As a “Western Fellow” at Western University through the Visiting University Scholars Program, my research focuses on sociology of art in the Middle East. my current research is about "Art History in the Middle East and the problem of historiography of non-western art". I ask the questions: what effect do the art institutions in the Middle East (such as auction houses, museums, galleries, events and festivals) have on the contemporary art of this region? What discourses do these institutions produce and reproduce and what works of art do they accept or reject? In this way, I deal with the relationship between power, politics and art production in the formation of Middle Eastern art in the last two decades.

In my previous research, I have followed the issue of how the artists of the Islamic lands of the Middle East are inspired by the heritage of Islamic art to create contemporary art. As a visiting researcher at the Orient-Institute Beirut (OIB) in 2020, I researched "discourse of contemporary Islamic art". In that research, I explained that Middle East art is a new "narrative" of Islamic art in the age of globalization. But in this "narration" there are many doubts and questions; Do the works of Middle Eastern artists reveal their cultural and social conditions or are they stereotyped responses to Western curiosity about the Middle East? The answer to this question requires a revision of the patterns of art history under the shadow of Western art.

This short time at Western University is a valuable opportunity for me to share the results of my research.



Global problem and local issues:
Environmental challenges of the petroleum industry in the works of contemporary artists of the Middle East

Friday, January 26, 2024

The countries of the Middle East are the most important beneficiaries of oil sales and gasoline consumption in the world, and of course, they face more phenomena such as sea pollution, drought, and oil pollution. This is the contradictory position of the Middle East region in terms of environmental issues. They urgently need environmental solutions but are reluctant to reduce the world's fossil fuels. Environmental artists reveal this contradiction more than politicians.

To understand the contemporary art in the Middle East, one must look at the intertwining of art and oil in this region. In this region, the fate of art is tied to oil. Living in oil cities and working at oil extraction sites in Iran, Iraq and Saudi Arabia has been the subject of many photographs, films and visual works. Some artists have created works with crude oil and petrochemical waste. Some have portrayed oil as a cultural experience and some as an environmental catastrophe.
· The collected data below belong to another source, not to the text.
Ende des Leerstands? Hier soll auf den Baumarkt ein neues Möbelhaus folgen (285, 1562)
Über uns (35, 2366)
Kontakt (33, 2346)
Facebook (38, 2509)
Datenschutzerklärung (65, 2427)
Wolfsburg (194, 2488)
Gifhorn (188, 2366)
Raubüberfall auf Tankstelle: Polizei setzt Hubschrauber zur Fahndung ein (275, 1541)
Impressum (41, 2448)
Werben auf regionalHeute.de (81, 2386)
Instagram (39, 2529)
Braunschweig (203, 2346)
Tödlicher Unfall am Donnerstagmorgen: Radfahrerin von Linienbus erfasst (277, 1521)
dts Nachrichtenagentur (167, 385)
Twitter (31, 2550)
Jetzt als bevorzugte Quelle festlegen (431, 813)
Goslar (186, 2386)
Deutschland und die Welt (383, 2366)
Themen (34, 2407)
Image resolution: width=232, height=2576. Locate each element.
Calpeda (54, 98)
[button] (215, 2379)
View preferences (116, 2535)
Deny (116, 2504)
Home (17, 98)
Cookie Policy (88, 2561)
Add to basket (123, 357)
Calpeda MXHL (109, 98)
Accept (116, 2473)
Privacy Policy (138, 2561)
In this research, we look at five categories of works that representation of the oil industry are tied to art:

  1. In some artworks, oil is a symbol of development, progress and industrial society.
  2. In some other artworks, oil is a symbol of working life and economic inequality.
  3. In the works of some artists, oil is a platform for criticizing development policies.
  4. For many artists, the intertwining of oil and modernization in the Middle East is a context for questioning identity.
  5. A few artists have dealt with oil from an environmental point of view.

In this research, we focus on environmental art and eco-art projects and works of artists have created about the petroleum industry in the Middle East and follow this question:  How do artists raise public awareness of oil-related environmental problems?
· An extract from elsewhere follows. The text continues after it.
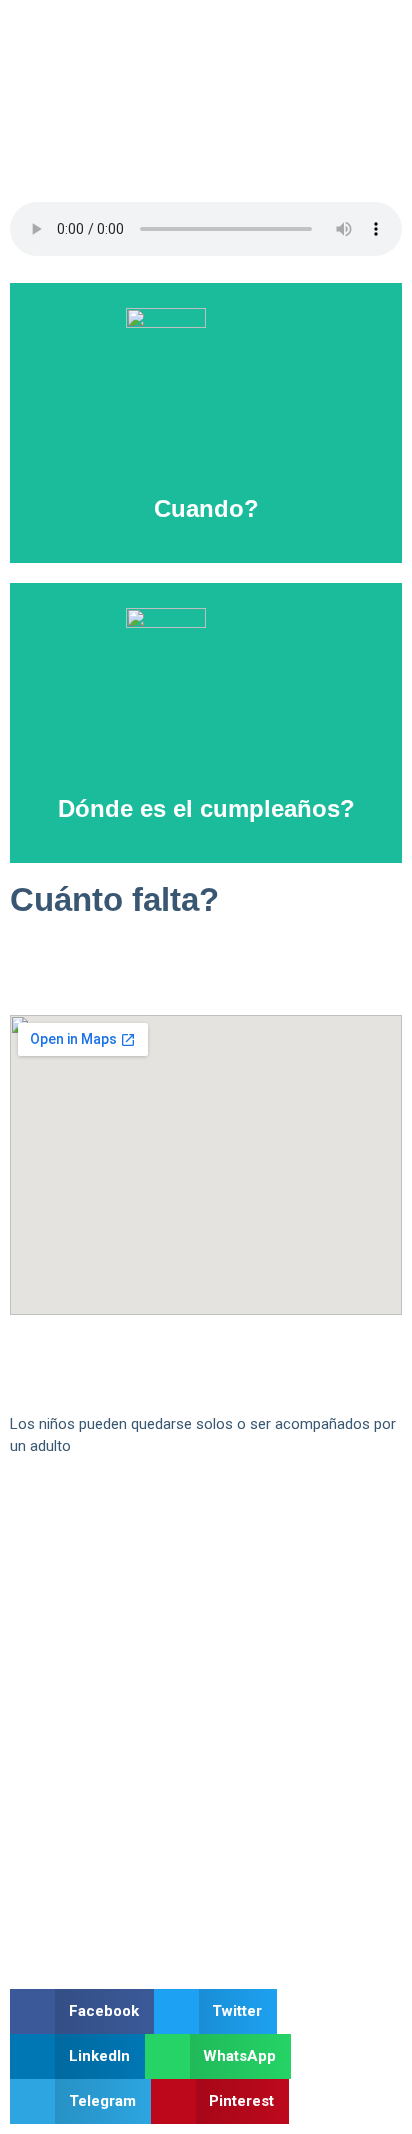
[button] (82, 2011)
Carpet as a Cultural Text:
The carpet as a context for displaying political conflicts in the Middle East

Tuesday, February 6, 2024 at 9:30 AM ET
In-person and Online

Registration required.

The carpet is a cultural symbol of the East. Carpet is an important cultural heritage for Iran, Turkey and other Middle Eastern countries. Therefore, Middle Eastern artists have dealt with the carpet as a cultural text and have created contemporary works inspired by its aesthetics, referring to its cultural heritage and appropriating it from its traditional position.

Some artists are faced with the issue of how to create a contemporary carpet. In fact, they are facing the bigger question of how can traditional arts be made contemporary? The second group of artists are faced with the issue of how they can use carpets as materials to create contemporary art. For these artists, the carpet is a symbol of traditional culture and even religious ideologies of the Middle East. Therefore, artists from Iran, Afghanistan, Iraq and Lebanon have turned the carpet into a manifesto of social criticism.

In this article, by referring to some works of contemporary artists (such as Farhad Moshiri, Jalal Sepehr, Behnam kamrani, Faig Ahmed, Abdullah Syed, Afrooz Amighi, Mona Hatoum, Rashid rana), we show how has carpet become a context to represent the cultural challenges of the Middle East.